### WORK INSTRUCTIONS
Beginning with the first line, transcribe the entries below exactly through the line containing "Impressum (76, 2480)", inclusive.

*** Opening TASK MATERIAL ***

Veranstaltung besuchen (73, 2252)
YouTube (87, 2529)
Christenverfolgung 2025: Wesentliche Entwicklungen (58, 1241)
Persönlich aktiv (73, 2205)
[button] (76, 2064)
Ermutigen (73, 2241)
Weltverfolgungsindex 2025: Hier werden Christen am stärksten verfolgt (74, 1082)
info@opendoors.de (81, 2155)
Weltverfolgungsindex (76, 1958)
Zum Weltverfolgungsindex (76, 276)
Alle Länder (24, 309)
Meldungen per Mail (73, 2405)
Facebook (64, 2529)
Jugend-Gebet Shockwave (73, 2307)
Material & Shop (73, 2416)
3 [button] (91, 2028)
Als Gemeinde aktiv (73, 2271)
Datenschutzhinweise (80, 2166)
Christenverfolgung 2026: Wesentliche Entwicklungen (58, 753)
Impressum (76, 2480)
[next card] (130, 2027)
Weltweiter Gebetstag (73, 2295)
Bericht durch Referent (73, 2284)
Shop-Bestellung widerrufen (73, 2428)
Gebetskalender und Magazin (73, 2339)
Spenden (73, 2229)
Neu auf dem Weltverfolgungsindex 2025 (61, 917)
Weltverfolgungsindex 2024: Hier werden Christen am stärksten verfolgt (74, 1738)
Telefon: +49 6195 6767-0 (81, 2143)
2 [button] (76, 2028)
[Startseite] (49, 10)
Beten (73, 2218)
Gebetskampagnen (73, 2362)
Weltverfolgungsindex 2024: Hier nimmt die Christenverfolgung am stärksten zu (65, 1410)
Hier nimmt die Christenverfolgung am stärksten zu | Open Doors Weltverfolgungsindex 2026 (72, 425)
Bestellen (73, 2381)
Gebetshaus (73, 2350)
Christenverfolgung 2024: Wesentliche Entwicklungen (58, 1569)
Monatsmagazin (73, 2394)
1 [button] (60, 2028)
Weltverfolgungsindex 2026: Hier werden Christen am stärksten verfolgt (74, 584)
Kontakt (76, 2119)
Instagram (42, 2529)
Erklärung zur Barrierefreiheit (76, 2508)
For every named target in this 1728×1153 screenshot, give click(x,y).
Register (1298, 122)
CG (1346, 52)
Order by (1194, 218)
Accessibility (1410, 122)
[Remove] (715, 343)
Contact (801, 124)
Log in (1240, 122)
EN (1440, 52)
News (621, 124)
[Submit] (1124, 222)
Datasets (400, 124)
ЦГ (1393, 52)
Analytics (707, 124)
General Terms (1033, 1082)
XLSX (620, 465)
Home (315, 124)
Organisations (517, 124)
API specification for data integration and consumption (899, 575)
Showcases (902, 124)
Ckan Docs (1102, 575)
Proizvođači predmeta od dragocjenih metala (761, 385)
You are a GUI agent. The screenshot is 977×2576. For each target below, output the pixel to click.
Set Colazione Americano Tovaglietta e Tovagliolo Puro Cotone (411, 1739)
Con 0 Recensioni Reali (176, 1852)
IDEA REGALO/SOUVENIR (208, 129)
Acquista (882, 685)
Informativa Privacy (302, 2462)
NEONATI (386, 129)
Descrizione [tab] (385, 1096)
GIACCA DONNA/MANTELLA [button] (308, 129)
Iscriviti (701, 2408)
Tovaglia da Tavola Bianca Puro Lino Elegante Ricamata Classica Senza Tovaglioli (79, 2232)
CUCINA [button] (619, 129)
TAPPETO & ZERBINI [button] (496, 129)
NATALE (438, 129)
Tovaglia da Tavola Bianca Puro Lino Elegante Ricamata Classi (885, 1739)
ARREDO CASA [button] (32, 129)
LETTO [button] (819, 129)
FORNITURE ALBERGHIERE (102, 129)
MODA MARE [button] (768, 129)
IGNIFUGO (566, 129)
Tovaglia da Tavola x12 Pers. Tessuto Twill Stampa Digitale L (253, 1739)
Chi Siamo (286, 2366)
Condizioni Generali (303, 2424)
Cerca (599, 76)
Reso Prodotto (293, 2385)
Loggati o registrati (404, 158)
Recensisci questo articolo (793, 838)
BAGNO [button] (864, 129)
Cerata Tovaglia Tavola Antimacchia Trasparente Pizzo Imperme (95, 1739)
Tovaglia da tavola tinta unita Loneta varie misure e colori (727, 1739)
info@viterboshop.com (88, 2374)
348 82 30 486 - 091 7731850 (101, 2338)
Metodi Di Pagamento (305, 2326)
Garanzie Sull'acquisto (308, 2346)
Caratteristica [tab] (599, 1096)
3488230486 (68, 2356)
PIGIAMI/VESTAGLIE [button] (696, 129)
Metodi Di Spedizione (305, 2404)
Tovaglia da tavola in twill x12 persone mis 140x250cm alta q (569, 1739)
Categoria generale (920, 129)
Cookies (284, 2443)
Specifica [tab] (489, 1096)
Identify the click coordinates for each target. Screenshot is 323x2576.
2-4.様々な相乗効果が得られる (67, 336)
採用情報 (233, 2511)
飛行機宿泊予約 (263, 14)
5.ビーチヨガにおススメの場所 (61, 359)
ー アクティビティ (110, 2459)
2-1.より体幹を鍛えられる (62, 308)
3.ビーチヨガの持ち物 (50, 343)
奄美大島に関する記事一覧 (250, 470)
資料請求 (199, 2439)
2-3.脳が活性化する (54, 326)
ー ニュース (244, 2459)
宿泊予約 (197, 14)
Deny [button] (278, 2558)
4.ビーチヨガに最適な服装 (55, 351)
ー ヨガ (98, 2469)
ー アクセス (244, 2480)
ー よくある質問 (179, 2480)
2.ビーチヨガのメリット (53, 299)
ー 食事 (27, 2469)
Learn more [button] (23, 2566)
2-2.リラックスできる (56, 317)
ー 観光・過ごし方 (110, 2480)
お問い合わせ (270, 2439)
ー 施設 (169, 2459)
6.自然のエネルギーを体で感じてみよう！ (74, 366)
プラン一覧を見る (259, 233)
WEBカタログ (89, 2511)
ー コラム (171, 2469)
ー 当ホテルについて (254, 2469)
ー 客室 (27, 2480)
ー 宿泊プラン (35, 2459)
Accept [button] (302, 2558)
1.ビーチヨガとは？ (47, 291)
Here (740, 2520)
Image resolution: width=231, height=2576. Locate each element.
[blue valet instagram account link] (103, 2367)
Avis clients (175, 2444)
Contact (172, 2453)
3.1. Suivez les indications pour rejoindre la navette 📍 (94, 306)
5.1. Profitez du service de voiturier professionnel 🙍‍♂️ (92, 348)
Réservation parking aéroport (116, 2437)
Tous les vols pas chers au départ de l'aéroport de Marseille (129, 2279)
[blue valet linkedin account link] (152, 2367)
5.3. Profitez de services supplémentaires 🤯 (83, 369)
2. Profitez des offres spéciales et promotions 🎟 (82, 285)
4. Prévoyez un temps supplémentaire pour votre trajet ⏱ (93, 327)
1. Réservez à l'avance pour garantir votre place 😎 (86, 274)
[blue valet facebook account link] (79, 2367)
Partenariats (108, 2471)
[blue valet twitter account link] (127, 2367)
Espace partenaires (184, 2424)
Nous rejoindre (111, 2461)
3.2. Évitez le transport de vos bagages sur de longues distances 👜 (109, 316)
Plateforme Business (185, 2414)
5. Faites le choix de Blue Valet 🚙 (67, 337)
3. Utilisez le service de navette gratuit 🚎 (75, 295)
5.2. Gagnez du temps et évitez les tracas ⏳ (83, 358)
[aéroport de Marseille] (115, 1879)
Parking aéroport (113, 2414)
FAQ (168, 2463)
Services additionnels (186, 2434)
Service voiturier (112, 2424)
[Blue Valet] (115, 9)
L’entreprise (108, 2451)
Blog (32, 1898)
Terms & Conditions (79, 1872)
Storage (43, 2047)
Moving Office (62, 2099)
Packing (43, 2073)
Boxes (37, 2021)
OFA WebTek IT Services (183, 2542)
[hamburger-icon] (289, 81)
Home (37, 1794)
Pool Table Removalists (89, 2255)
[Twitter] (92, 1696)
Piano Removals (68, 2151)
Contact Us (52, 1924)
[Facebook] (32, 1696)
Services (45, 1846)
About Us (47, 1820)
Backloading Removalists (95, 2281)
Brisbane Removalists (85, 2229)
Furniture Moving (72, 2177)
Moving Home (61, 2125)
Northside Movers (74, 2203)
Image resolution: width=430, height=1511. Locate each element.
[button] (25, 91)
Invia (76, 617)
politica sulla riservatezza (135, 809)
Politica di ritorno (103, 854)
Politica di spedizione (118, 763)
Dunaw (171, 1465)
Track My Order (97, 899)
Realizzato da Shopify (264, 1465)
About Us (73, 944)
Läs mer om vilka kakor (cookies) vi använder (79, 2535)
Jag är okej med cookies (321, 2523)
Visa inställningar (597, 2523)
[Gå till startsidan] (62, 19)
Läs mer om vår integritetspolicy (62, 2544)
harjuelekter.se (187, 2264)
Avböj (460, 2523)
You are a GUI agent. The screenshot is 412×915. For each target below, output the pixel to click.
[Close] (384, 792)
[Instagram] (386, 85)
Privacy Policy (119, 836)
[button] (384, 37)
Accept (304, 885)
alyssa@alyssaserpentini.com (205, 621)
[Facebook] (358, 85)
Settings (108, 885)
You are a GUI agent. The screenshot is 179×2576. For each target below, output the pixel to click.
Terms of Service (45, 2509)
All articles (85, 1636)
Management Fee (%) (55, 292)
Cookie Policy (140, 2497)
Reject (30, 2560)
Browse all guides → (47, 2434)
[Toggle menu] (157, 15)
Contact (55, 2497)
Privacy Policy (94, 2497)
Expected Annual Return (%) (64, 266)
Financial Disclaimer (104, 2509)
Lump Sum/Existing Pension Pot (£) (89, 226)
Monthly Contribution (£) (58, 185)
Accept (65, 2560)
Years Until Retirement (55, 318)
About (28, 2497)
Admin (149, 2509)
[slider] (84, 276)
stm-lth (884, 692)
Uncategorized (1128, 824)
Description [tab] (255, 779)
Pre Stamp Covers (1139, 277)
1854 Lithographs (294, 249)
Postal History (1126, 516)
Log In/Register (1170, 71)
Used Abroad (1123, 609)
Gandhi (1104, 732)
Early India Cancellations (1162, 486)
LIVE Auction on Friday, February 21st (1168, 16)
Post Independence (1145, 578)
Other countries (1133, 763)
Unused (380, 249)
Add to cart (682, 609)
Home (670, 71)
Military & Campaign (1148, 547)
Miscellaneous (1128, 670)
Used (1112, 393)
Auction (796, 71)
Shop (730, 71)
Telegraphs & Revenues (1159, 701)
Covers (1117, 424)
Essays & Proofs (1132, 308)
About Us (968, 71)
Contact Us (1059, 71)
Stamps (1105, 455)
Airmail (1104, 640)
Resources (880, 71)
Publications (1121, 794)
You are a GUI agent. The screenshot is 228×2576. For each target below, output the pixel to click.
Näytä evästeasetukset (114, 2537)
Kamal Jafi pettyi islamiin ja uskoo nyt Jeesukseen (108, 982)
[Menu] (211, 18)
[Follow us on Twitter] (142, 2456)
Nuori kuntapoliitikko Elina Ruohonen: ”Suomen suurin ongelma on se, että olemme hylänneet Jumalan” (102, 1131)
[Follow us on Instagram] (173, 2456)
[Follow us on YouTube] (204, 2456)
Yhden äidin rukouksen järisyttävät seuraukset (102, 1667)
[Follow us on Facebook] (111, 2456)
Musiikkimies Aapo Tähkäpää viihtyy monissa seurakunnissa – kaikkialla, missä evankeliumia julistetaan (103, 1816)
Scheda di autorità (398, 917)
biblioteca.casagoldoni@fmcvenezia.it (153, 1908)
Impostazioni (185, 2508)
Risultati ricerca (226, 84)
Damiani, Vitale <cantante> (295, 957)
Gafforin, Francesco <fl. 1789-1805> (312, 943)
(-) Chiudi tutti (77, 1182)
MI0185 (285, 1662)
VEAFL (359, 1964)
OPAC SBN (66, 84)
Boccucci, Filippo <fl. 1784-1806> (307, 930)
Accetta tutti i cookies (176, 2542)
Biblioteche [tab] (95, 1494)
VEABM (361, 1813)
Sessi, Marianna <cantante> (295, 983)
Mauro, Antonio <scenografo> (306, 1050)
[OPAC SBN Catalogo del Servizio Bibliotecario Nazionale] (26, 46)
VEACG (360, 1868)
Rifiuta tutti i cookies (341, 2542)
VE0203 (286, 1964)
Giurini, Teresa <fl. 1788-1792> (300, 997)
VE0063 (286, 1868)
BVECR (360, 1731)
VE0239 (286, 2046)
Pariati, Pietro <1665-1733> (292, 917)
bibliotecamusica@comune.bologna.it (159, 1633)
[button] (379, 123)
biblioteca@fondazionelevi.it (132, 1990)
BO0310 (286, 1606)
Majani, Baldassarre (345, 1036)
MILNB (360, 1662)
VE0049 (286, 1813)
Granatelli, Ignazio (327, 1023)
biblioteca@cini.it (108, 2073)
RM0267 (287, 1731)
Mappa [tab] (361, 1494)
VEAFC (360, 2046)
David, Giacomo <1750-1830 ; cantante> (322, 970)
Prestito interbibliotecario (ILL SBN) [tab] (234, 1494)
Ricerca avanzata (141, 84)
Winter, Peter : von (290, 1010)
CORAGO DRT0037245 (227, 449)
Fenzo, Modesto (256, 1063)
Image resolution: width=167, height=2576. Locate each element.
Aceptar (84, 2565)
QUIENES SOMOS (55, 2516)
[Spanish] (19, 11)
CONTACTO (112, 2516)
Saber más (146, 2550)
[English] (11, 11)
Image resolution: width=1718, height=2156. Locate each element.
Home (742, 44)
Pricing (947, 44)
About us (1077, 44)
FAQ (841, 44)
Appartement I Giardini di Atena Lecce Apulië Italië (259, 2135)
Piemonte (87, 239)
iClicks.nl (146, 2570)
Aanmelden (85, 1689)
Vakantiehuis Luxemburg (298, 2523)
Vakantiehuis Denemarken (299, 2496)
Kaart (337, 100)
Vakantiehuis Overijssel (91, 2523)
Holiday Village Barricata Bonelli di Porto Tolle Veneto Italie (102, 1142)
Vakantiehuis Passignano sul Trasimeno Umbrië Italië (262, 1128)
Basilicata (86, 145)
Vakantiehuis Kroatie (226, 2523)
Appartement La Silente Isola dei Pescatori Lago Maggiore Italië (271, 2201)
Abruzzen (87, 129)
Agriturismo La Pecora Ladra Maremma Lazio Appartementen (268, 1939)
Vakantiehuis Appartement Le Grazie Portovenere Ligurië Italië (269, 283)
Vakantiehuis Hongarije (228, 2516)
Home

*** Closing TASK MATERIAL ***

### SOLVED PROBLEM
Veranstaltung besuchen (73, 2252)
YouTube (87, 2529)
Christenverfolgung 2025: Wesentliche Entwicklungen (58, 1241)
Persönlich aktiv (73, 2205)
[button] (76, 2064)
Ermutigen (73, 2241)
Weltverfolgungsindex 2025: Hier werden Christen am stärksten verfolgt (74, 1082)
info@opendoors.de (81, 2155)
Weltverfolgungsindex (76, 1958)
Zum Weltverfolgungsindex (76, 276)
Alle Länder (24, 309)
Meldungen per Mail (73, 2405)
Facebook (64, 2529)
Jugend-Gebet Shockwave (73, 2307)
Material & Shop (73, 2416)
3 [button] (91, 2028)
Als Gemeinde aktiv (73, 2271)
Datenschutzhinweise (80, 2166)
Christenverfolgung 2026: Wesentliche Entwicklungen (58, 753)
Impressum (76, 2480)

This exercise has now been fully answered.